# Pictures of the herd.



## fcnubian (Oct 23, 2007)

Decided it's been awhile since posting photos and figured it was time to post some more!

First are my intermediate doelings.
Faithful Crown Time For Honey "Honey"
2x Res. Champion & 2x Grand Champion
Her sire is Zepher whose pictured below. She's being bred to Pruittville's L&N Dreamwer who is Misty's Sire.









Faithful Crown Lady's Moon Kiss "Eclipse"
3rd place out of 9 
She is out of Hanah by Milo (Both are pictured below.)
+Might be for sale next year+









Faithful Crown Sunshine Kisses "Sunny"
She is out of Georgia (Hannah's daughter) by Milo. (Milo is pictured below.)
+Might be for sale next year+









My Junior Kid.
RW MS Dream Maker "Misty"
1x Res. Champion 2x 1st place 2x 2nd place & 1x 5th (out of 15)
She is out of Orchy (pictured below) by Dream Weaver.
I LOVE this doe. She is just so stylish. She's an eye catcher for sure when she's in the ring. She's the kind that walks in and struts her stuff. lol









My longely dry yearling Lamancha.
Goddess Caprines RC Surlina 2 "Leah"
4th place doe.
She's being bred to Zepher. (pictured below)









My milkers.
RW Smoothie Delight "Delilah"
She is being bred to Pruittville's L&N Dream Weaver.

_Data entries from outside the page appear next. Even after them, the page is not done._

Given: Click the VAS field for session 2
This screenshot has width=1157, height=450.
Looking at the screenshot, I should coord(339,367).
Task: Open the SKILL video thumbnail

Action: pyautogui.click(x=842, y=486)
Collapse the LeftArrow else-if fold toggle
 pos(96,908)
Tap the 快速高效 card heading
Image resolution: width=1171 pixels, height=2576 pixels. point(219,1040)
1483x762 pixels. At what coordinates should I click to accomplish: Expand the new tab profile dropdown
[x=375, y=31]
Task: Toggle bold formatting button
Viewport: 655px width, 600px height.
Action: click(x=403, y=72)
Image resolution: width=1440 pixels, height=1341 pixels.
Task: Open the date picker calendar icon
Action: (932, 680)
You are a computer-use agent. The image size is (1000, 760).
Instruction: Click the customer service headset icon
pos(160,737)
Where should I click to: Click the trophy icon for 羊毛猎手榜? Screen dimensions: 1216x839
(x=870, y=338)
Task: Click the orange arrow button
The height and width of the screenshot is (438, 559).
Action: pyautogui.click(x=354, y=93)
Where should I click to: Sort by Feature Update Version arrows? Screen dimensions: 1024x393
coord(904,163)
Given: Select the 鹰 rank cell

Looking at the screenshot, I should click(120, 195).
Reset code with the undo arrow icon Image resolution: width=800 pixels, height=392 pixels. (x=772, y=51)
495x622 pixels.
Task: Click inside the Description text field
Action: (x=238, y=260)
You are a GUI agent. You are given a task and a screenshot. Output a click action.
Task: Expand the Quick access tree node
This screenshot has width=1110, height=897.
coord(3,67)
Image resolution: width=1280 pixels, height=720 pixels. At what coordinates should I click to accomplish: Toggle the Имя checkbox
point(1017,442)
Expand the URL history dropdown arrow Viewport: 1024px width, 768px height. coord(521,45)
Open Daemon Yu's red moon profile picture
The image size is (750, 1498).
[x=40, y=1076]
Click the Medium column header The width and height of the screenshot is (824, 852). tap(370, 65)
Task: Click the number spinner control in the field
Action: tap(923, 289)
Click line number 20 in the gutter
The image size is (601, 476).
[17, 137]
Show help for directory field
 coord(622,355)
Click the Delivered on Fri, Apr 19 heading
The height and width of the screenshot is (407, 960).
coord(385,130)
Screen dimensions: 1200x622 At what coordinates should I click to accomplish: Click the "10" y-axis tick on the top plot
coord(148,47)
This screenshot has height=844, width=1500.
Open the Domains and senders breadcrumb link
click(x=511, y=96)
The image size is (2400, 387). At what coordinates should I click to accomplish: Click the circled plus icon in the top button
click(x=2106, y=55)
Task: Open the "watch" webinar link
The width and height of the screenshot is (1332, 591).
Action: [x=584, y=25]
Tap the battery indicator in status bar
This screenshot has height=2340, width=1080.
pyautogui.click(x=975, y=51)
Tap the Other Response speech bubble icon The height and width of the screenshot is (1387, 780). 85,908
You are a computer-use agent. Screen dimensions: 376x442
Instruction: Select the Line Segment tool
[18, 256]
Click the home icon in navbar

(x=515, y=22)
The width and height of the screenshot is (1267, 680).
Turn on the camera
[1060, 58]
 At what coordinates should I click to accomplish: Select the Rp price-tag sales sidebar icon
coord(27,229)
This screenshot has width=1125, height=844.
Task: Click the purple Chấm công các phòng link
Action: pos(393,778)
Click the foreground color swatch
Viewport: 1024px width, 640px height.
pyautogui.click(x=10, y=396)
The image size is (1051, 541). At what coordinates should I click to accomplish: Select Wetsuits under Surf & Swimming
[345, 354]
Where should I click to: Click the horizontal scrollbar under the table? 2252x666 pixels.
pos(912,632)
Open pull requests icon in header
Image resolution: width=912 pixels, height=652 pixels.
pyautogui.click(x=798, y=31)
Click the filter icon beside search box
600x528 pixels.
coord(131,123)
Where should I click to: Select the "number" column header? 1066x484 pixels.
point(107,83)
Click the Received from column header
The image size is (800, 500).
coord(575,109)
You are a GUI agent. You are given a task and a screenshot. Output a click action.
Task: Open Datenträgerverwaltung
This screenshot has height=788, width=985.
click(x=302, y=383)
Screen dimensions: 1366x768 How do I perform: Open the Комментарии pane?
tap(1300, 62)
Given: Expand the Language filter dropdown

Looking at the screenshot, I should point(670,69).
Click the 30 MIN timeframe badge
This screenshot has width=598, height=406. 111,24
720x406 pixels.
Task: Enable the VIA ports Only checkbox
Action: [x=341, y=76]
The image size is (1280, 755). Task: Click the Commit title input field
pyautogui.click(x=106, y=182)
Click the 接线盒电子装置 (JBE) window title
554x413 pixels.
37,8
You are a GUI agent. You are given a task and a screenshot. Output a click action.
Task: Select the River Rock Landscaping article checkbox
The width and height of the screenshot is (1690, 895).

RW MS Matchless Orchestra "Orchy"
She's being bred to Zepher.









Twin-Reflection CG Lady Hannah "Hannah"
She's being bred to Zepher.
+Might be for sale next year.+









The Stinky Boys. NO critiquing. These boys aren't even half way set up! lol
RW Time of Zepher









Bryrpatch Kiss Me If You Can "Milo"
+Might be for sale next year.+









Faithful Crown Flash In Time "Flash" (Zepher's son & Full brother to Honey)
1x Res. Champion
+Might be for sale next year+
Brown goat with his is a wether, he's Orchy's son.


----------



## Lawanda (Jun 11, 2009)

Beautiful goats!! I think your boys are adorable


----------



## toth boer goats (Jul 20, 2008)

wow....they are all gorgeous....  thanks for sharing with us.... :greengrin: :thumbup:


----------



## RowdyKidz (Apr 2, 2009)

Very nice! :drool:


----------



## cdtrum (Aug 25, 2008)

Amy......very nice goats....soooooo healthy looking!


----------



## Sweet Gum Minis (Oct 6, 2007)

Your goats are beautiful! Just lovely!


----------



## HollowbeadRanch (Oct 5, 2007)

They are ALL GORGEOUS!!!  I always loved those long ears :wink:


----------



## liz (Oct 5, 2007)

I love those pretty faces perfectly framed by those ears! Very nice looking herd!


----------